Last Updated on by
If the patient is in cardiac arrest
- Perform basic life support in accordance with current BLS/ALS guidelines
- Avoid placing the defibrillator electrode over or within 5cm of the ICD generator site
- If a shockable rhythm is present (VF or pulseless VT), but the ICD is not detecting it, perform external defibrillation
- If the ICD is delivering therapy (whether by anti- tachycardia pacing or shocks) but is failing to convert the arrhythmia, then external defibrillation
If the patient is not in cardiac arrest. Determine whether an arrhythmia is present.
If no arrhythmia is present
- If therapy from the ICD has been effective, the patient is in sinus rhythm or is paced, monitor the patient, give O2 and arrange a further assessment to investigate the possibility of new myocardial infarction (MI), heart failure, other acute illness or drug toxicity / electrolyte imbalance etc.

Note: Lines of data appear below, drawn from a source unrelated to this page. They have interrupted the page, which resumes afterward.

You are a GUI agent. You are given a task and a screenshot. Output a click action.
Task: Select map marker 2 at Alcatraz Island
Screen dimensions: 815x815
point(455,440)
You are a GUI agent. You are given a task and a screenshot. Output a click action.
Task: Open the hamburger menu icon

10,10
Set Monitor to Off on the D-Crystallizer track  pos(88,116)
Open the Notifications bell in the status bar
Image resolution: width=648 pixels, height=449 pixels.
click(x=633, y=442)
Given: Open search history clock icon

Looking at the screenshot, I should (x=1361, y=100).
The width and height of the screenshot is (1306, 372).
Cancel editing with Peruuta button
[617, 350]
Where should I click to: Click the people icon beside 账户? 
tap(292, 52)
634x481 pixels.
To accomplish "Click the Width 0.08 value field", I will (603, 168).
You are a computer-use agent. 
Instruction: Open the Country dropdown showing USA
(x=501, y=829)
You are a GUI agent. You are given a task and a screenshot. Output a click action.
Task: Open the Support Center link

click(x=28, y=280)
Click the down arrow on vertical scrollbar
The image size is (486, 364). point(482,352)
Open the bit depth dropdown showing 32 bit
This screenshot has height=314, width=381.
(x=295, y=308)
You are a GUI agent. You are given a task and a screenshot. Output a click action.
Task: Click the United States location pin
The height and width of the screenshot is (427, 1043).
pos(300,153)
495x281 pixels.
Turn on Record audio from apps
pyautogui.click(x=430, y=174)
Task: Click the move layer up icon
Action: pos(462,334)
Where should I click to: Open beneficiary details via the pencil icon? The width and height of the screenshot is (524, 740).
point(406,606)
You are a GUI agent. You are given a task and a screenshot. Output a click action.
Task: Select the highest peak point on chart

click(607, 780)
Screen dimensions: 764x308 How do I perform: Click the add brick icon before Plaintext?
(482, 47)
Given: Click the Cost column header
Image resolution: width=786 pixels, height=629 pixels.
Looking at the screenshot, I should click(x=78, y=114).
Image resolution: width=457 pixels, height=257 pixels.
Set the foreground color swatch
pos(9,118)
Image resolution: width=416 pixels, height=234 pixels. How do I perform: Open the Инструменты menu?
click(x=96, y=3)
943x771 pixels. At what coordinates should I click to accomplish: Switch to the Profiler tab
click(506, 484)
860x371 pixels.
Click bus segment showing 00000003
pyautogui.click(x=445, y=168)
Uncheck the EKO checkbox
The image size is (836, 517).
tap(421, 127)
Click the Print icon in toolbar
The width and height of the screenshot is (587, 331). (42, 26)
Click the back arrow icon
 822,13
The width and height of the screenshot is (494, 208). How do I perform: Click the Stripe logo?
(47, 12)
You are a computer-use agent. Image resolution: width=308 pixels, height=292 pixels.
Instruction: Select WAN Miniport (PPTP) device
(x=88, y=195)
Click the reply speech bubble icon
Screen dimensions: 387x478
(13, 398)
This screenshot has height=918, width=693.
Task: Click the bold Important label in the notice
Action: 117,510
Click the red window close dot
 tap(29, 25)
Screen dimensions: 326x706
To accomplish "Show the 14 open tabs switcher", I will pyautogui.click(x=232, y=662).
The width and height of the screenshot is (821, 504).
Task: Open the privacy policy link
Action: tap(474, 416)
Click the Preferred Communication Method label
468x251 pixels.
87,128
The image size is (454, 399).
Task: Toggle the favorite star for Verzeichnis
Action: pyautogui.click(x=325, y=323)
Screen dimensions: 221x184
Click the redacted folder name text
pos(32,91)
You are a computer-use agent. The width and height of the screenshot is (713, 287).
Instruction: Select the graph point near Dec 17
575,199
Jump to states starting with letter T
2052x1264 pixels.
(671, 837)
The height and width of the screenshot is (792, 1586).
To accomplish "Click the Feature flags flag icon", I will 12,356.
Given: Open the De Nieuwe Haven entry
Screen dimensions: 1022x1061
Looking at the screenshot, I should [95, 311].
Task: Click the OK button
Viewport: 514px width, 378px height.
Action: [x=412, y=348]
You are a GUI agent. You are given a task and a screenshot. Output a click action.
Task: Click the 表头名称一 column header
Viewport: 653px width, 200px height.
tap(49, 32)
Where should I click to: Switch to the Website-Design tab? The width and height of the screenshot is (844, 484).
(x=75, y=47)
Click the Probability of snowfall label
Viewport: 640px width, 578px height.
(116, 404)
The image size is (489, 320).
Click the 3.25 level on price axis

- An ICD may deliver inappropriate shocks (i.e. in the absence of arrhythmia) if there are problems with sensing the cardiac rhythm or there are problems with the leads. Record the rhythm (with shocks if possible), disable the ICD with a magnet, monitor the patient and arrange a further assessment with help from the ICD centre. Provide supportive treatment as required.
If an arrhythmia is present:
- If an arrhythmia is present and shocks are being delivered, record the arrhythmia (and shocks if possible) on the ECG. Determine the nature of the arrhythmia.
- If the rhythm is supraventricular i.e. sinus tachycardia, atrial flutter, atrial fibrillation, junctional tachycardia, etc. and the patient is haemodynamically stable, and the patient is continuing to receive shocks, disable the ICD with a magnet. Consider possible causes, treat appropriately
- If the rhythm is ventricular tachycardia:
- Pulseless VT should be treated as cardiac arrest
- If the patient is haemodynamically unstable, and ICD shocks are ineffective, treat as per VT guideline.
- An ICD will not deliver anti-tachycardia pacing (ATP) or shocks if the rate of the VT is below the programmed detection rate of the device. Conventional management may be undertaken according to the patient’s haemodynamic status.
- Recurring VT with appropriate shocks. Manage any underlying cause (acute ischaemia, heart failure etc.). Sedation may be valuable. Disable ICD (apply magnet) ONLY if haemodynamically compromised.